### ACTION ITEM
Scan the listing below. Report each line that includes "Linux".

### SOURCE DATA
++++++++

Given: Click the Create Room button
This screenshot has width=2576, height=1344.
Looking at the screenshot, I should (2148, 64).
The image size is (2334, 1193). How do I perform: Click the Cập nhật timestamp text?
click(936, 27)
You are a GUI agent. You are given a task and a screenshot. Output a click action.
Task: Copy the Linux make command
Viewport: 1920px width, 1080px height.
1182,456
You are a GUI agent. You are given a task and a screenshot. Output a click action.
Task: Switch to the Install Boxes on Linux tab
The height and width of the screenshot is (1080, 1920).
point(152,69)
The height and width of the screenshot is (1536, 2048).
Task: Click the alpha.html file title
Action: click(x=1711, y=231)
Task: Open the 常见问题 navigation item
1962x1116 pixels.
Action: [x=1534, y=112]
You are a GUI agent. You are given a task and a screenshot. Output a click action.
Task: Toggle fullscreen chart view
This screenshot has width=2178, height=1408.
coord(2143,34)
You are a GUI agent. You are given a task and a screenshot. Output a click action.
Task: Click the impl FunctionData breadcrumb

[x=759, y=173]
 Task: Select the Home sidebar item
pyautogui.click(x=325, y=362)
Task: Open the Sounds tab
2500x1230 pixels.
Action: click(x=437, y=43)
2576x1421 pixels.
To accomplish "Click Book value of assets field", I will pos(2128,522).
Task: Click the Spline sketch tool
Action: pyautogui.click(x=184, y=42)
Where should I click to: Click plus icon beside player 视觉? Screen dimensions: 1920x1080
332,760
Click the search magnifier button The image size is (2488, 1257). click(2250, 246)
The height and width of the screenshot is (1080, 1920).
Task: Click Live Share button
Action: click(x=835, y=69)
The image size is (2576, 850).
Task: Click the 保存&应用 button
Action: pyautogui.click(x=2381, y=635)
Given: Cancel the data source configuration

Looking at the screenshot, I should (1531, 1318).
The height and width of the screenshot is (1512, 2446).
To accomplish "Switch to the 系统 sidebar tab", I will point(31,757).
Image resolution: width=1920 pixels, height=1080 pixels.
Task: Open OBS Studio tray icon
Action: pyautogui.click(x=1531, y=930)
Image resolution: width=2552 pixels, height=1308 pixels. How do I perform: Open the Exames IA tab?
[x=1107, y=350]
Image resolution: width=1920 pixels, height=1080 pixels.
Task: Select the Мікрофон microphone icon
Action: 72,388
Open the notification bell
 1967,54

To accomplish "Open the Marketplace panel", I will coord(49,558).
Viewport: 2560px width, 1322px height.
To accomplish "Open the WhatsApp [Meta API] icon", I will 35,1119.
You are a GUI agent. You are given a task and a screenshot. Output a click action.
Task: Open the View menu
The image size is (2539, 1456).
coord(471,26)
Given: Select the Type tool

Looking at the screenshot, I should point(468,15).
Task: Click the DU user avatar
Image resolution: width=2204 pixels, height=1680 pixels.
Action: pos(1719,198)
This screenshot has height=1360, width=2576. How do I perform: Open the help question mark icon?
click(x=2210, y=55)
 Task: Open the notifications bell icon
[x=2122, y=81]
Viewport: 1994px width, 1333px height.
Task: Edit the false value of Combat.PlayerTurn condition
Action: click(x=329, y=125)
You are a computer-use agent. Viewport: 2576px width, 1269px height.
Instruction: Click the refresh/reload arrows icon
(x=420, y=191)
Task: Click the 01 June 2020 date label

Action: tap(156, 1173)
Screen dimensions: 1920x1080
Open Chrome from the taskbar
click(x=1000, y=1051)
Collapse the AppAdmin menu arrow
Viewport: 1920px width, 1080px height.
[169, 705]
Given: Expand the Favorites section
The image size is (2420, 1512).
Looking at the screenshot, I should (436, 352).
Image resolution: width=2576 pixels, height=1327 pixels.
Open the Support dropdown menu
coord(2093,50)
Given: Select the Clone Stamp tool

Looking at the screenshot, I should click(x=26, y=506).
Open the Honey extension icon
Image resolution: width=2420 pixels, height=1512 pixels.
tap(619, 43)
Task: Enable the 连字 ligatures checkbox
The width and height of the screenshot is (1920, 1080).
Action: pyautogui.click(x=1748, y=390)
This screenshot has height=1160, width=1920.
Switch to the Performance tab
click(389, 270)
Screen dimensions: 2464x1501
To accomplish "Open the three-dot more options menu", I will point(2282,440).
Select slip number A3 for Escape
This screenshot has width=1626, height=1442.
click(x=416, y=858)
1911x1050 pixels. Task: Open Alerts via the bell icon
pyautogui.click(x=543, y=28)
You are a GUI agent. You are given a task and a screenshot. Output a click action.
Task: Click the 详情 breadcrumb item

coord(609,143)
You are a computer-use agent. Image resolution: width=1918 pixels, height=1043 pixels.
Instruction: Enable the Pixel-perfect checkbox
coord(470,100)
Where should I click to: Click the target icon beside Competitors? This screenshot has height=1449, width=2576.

++++++++

### ANSWER SPACE
Task: Copy the Linux make command
Task: Switch to the Install Boxes on Linux tab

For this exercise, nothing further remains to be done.